5 Organizations Improving The Lives Of People With Diabetes
Diabetes is a disease that requires a lifetime of management, with insulin injections, extra visits to the doctor, and special considerations during pregnancy. This list, presented in no particular order, looks at a few excellent organizations trying to make life easier for people with diabetes and ultimately find a cure to this cumbersome disease.
The #1 entry on our list is the Sansum Diabetes Research Institute, located in Santa Barbara, California. The nonprofit was founded in 1944 by Dr. William D. Sansum, who was the first physician in the US to produce and administer insulin to patients with diabetes. It focuses on research, education, and clinical care.
SDRI has gained recognition for its work in developing protocols to increase the incidence of healthy babies born to women with diabetes and its work with people with and at risk for type 2. Its Mil Familias initiative was created to help reduce the burden of diabetes, heart disease, and stroke among Latino families.
Next up, at #2, we have the Barton Center for Diabetes Education, one of the largest independent camping and educational programs in the US dedicated to children who live with diabetes and the people who care for them. Its facilities serve as a year-round camp, retreat, and conference center.
Thousands of children and their families participate in Barton's programs annually, including the Vermont Overnight Camp, Adventure Programs, and Day Camps in New York, Connecticut, and Massachusetts. The nonprofit's goal is to educate children and their families on how to manage the daily rigors of diabetes so that they can live fuller and healthier lives.
Taking the #3 spot is Joslin Diabetes Center of Boston, Massachusetts. It is dedicated to finding a cure for this disease and ensuring that people with diabetes live long, healthy lives. The center works to develop and disseminate new patient therapies and scientific discoveries throughout the world.
Joslin is an independent, nonprofit institution affiliated with Harvard Medical School and one of only a handful of NIH-designated Diabetes Research Centers in the US. The organization's team of diabetes educators leads programs to help patients learn about the disease and how to manage it on a daily basis.

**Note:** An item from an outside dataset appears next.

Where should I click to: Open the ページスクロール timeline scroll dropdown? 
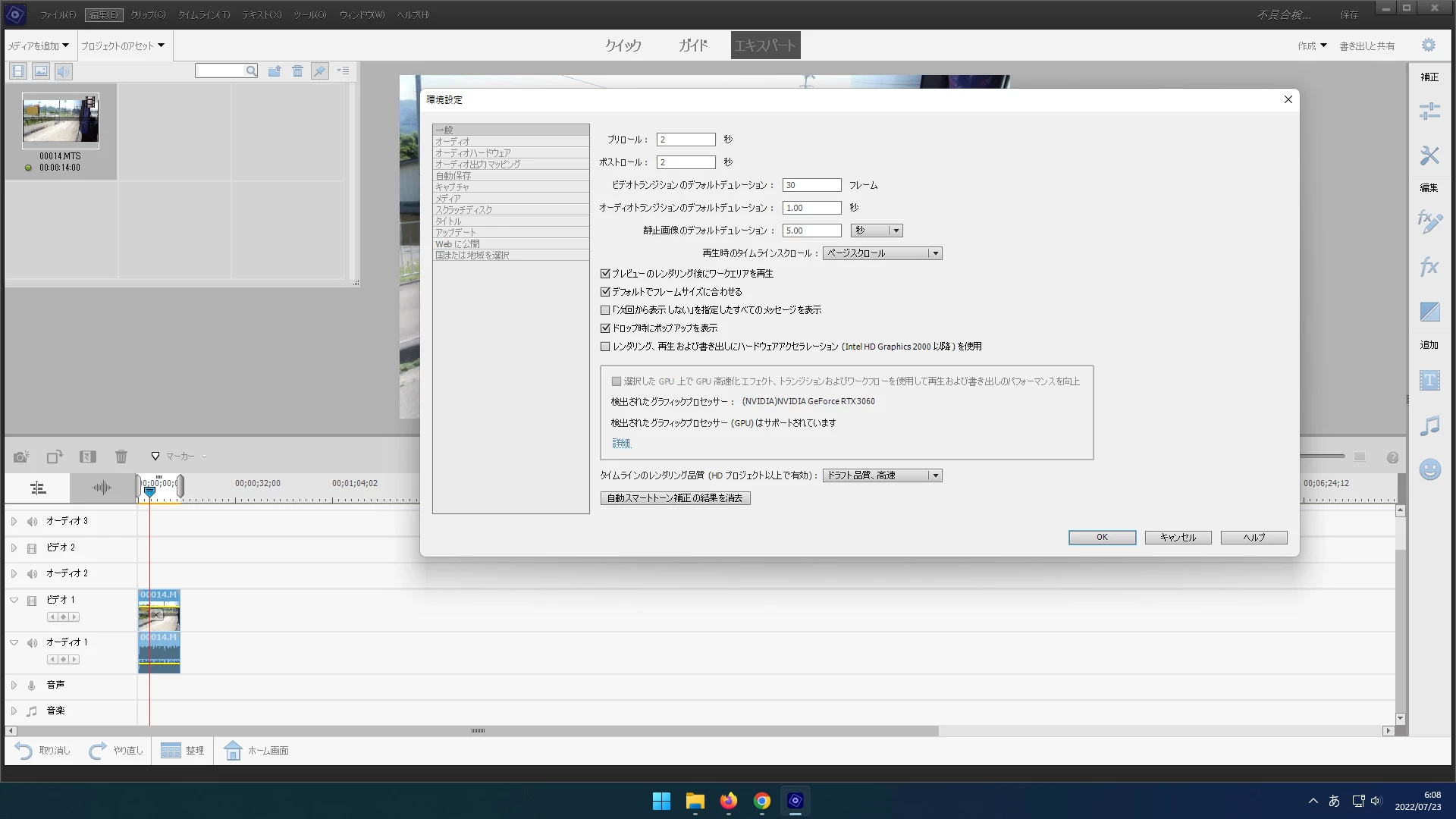click(x=882, y=253)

Coming in at #4 is the Naomi Berrie Diabetes Center at Columbia University. This organization combines family-oriented patient care and education with research related to this disease. It features one of the largest pediatric diabetes programs in the United States.
The Frontiers in Diabetes Research Symposium held at the Berrie Center each November gathers thousands of physicians, scientists, students, fellows, faculty, and other professionals from dozens of institutions in the spirit of collaboration and discovery. Featured speakers give lectures on topics ranging from the immunobiology of type 1 diabetes to trends in stem cell research.
Last but not least, at #5, we have the American Diabetes Association. This nonprofit's mission is to prevent and cure diabetes and improve the lives of all people affected by it. Its research foundation offers funding to support scientific discoveries that will translate to better treatments, healthier lives, and eventual cures.
The association offers a number of resources for diabetics, including assistance with health insurance and information for educational institutions, such as diabetes care training materials and tips for teachers. It also advocates for legislation that will support research funding, health care access, and more.